What happened next was not extraordinary: In less than a year, Laidlaw lobbyists, joined by the state’s business lobby, convinced the board of the Department of Health and Environmental Control — under what clearly was pressure from the Legislature — to back down. Instead of cash, the company could buy an insurance policy.
The issue wound its way through the courts for the next five years until the company, by then Safety-Kleen, filed for bankruptcy. With few options, South Carolina agreed to a settlement of more than $150 million that required Safety-Kleen to buy an annuity that would pay the state about $1 million to $3 million annually for 100 years; in return, the state agreed not to seek any money to pay for monitoring, and for cleanup if the costs went beyond that.
Flash forward 10 years: DHEC Director Catherine Templeton is warning that the annuity payments already are coming up far short of what she needs to monitor the 279-acre dump in Sumter County. Taxpayers could be on the hook for another $100 million just to keep an eye on the migrating contaminants. That’s $100 million we won’t be able to spend paying for more or better teachers or Highway Patrol troopers or SLED agents — or highways. It’s $100 million we’ll be spending because our legislators decided to coddle a polluter rather than protecting our environment.
And that’s the best-case scenario. If a minor leak develops, and it will, the cost could double; if a major leak develops, a clean-up could cost as much as $1 billion.

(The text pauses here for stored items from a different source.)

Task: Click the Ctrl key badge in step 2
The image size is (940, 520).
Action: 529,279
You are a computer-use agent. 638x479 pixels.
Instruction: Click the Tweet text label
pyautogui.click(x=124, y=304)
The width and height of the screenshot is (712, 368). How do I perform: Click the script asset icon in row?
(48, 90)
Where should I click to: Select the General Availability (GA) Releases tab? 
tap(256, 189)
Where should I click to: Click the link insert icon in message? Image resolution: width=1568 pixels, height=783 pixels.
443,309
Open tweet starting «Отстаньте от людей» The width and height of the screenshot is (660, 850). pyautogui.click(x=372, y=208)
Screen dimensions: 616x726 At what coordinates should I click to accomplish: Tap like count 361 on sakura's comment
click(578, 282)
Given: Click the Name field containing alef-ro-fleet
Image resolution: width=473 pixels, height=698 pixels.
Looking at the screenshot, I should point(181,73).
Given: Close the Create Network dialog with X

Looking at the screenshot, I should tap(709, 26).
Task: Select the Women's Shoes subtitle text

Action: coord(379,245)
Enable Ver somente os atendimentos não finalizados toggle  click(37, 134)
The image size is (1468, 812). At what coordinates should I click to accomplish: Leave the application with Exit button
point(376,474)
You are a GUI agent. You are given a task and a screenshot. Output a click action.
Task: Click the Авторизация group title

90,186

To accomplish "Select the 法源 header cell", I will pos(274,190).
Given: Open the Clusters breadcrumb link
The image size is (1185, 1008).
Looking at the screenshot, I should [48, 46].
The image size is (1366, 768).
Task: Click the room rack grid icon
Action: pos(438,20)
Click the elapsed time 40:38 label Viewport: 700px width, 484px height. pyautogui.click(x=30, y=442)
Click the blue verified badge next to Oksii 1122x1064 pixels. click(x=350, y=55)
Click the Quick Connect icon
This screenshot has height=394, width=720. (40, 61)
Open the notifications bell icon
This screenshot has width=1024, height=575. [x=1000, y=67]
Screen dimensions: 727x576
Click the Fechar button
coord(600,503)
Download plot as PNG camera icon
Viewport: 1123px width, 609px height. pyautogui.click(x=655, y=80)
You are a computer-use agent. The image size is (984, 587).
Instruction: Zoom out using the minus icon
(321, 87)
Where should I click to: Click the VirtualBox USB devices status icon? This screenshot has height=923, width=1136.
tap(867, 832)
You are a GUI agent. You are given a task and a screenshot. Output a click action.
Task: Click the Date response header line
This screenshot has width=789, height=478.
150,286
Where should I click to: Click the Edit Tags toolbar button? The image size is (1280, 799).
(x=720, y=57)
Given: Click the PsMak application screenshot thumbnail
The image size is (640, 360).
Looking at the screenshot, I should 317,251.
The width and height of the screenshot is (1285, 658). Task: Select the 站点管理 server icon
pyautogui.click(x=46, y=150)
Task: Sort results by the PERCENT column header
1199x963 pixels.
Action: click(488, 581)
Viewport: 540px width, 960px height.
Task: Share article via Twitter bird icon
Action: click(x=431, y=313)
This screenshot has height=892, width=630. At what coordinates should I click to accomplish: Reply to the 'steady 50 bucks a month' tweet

It would be easy to say we told you so. This editorial board was among many voices — including environmental groups, then-Sen. Phil Leventis, the state Department of Natural Resources and the state-owned Santee Cooper power company, which manages Lake Marion — warning that the state needed to require more of Safety-Kleen.
What I’d rather say is this: Let’s learn from our mistakes.
The first lesson: Landfills leak. Maybe not today. Maybe not next year. But eventually. And so in addition to being careful about where we allow them to be put, and insisting on the latest technology, we ought to be trying to minimize the number of them — rather than maximizing it.
We have to have landfills to take care of the waste generated by South Carolina’s citizens and businesses. We do not have to have landfills to take care of everyone else’s waste.
The problem is that stopping that takes some doing. Governments are free to limit who can use their own landfills. But the U.S. Constitution prohibits states from restricting interstate commerce, and the courts have decided that garbage is just like any other product, so states can’t limit where private landfills get their trash.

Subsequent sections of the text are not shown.